The victory of Zoran Janković and his “Positive Slovenija” is certainly a huge surprise considering the whole campaign and particularly the election forecasts which clearly predicted a victory for SDS. Even up until the last day of the campaign all major media forecasted a smooth victory for Janez Janša and his strong right coalition – mainly because no one expected Janša to make a radical mistake in the finish of the campaign. His attack on main political competitors came back as a devastating boomerang as he was not able to explain his own real estate operations, which were at the core of his attack on Zoran Janković. It´s clear that the people punished his ambiguity, just as they punished Gregor Virant for his weak and indecisive explanation of his 12 month-long period of receiving wage compensation. But in the end Virant somehow managed to pull out a decent result.
Forming a new government can sometimes be painful; sometimes surprisingly smooth and quick. The hope is always for the second scenario, and if the political parties prove sincere in their pre-election promises it should be possible. The concept of the new government should be some kind of “programme-based” non-ideological coalition with clear and measurable goals which consider the current macroeconomic situation.
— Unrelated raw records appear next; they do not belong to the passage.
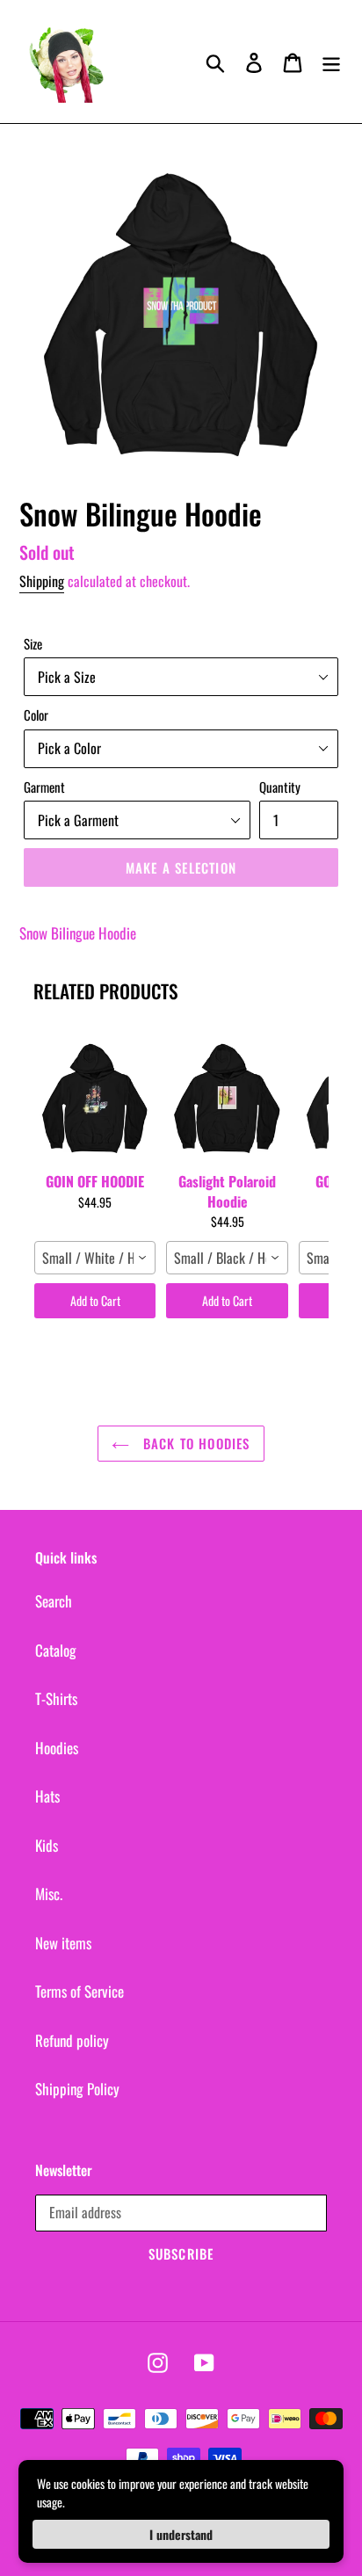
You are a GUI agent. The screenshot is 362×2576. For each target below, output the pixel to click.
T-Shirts (56, 1698)
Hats (47, 1796)
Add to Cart (95, 1300)
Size (33, 643)
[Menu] (331, 62)
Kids (46, 1845)
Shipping (41, 580)
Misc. (48, 1894)
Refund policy (72, 2040)
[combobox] (95, 1257)
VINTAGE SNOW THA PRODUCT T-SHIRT (183, 2556)
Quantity (279, 786)
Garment (44, 786)
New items (63, 1943)
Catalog (55, 1650)
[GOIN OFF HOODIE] (95, 1094)
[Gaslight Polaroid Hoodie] (226, 1094)
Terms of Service (79, 1991)
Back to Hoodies (194, 1443)
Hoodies (56, 1748)
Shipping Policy (77, 2089)
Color (36, 714)
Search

Short term stabilisation of the state budget, key structural reforms, more efficiency and less bureaucracy in public sector are the meeting point of all major candidates for the new coalition with Zoran Janković, SD (Social democratic Party), SLS (People´s party) and the Citizens list of Gregor Virant. A coalition with the Democratic Pensioners Party could be too risky considering their pension programme but nothing is excluded.
Of course there are few important differences between the possible partners. The main issues could be taxes and the privatisation of state owned companies. We can also expect that some smaller parties will try to raise the price of entering the coalition. But due to the economic situation in the Slovenia and the whole Europe – and big expectations from citizens who are tired of ideological and personal conflict in Slovenian politics – we can hope that the new government will be able to make important strategic decisions for the future of the country. The same goes for the main loser of the elections, the Slovenian Democratic Party. They have a new opportunity to show that they are capable of learning from their mistakes and that they can put the welfare of the people in front of the success of their party.